By Alexander Wallace



After the bold and daring adventures of American space exploration ended, science fiction lovers of all stripes have been disappointed. As the space race ramped up and landed men on the moon, some people thought that Wernher von Braun would be able to go to space personally. As we have seen, the world had to wake up from the dreams of the Golden Age of Science Fiction and confront the fact that the powers that be simply weren’t interested.


In many ways, Allen Steele’s novel The Tranquillity Alternative is a reckoning with that disappointment. It is set in a world where World War II saw a German space plane attack America and an American space plane retaliates (which formed the background for his novel V-S Day, which I have reviewed for this blog), leading to the creation of the United States Space Force (prescient now) which is later disbanded. In this world, space technology is far more advanced than our world even today in its alternate 1990s, with more countries participating. However, the political calculus in the United States has remained similar to our world, and as of the events of the novel the American space program is about to be shuttered entirely.


There’s a very real melancholy that pervades this book; the quotes on the cover about how good a thriller this is obscure just how contemplative it can be. Many of the characters are astronauts who are veterans of the space program who are deeply reflective on their careers and on the changing nature of space exploration. It is a book infused with a notion of American decline that has been ever-present at least since the dissolution of the Soviet Union, and it does not seem to have borne fruit yet (at least to other countries; as Jeff Bezos and Richard Branson have shown, space is being increasingly privatized). It is in some ways reflective of a deep sadness whose despair never quite came to pass.


The actual plot of the novel is a political thriller of sorts. This last American mission is launched to retrieve nuclear weapons put on the Moon as part of Cold War brinkmanship (note that in this world, nuclear weapons have never been used). As you might expect, things go wrong and nefarious entities get involved for their own purposes. This plot is done well, but I ended up wishing that Steele had done something more ambitious with this idea.

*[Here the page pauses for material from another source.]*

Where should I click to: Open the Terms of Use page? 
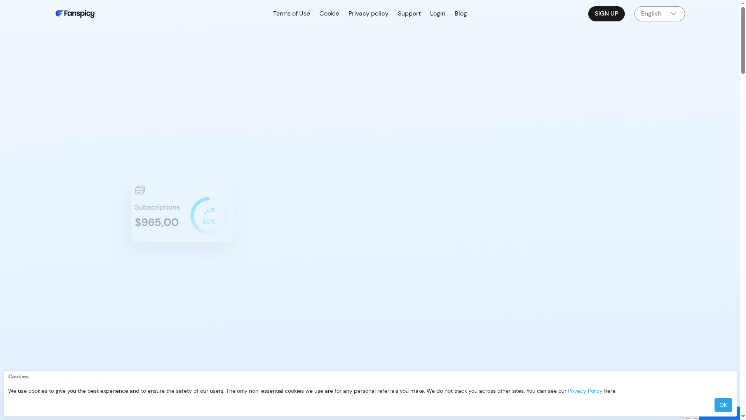point(291,14)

There is a persistent problem in the writing in this novel in that it goes into a level of technical detail that can become tiresome at points. I am certain that many of us who are more into the nitty-gritty details of space exploration and its attendant technology may gain much from Steele’s loving descriptions, but I found them to derail the narrative far too often to be able to enjoy them as much as I may have.


Overall, The Tranquillity Alternative is an enjoyable novel, albeit in my opinion not quite the thrill ride that V-S Day was. This a slower, more deliberative book that has more to say than the former, but does so in a manner that can be just a tad plodding. Even so, I consider it worth the read.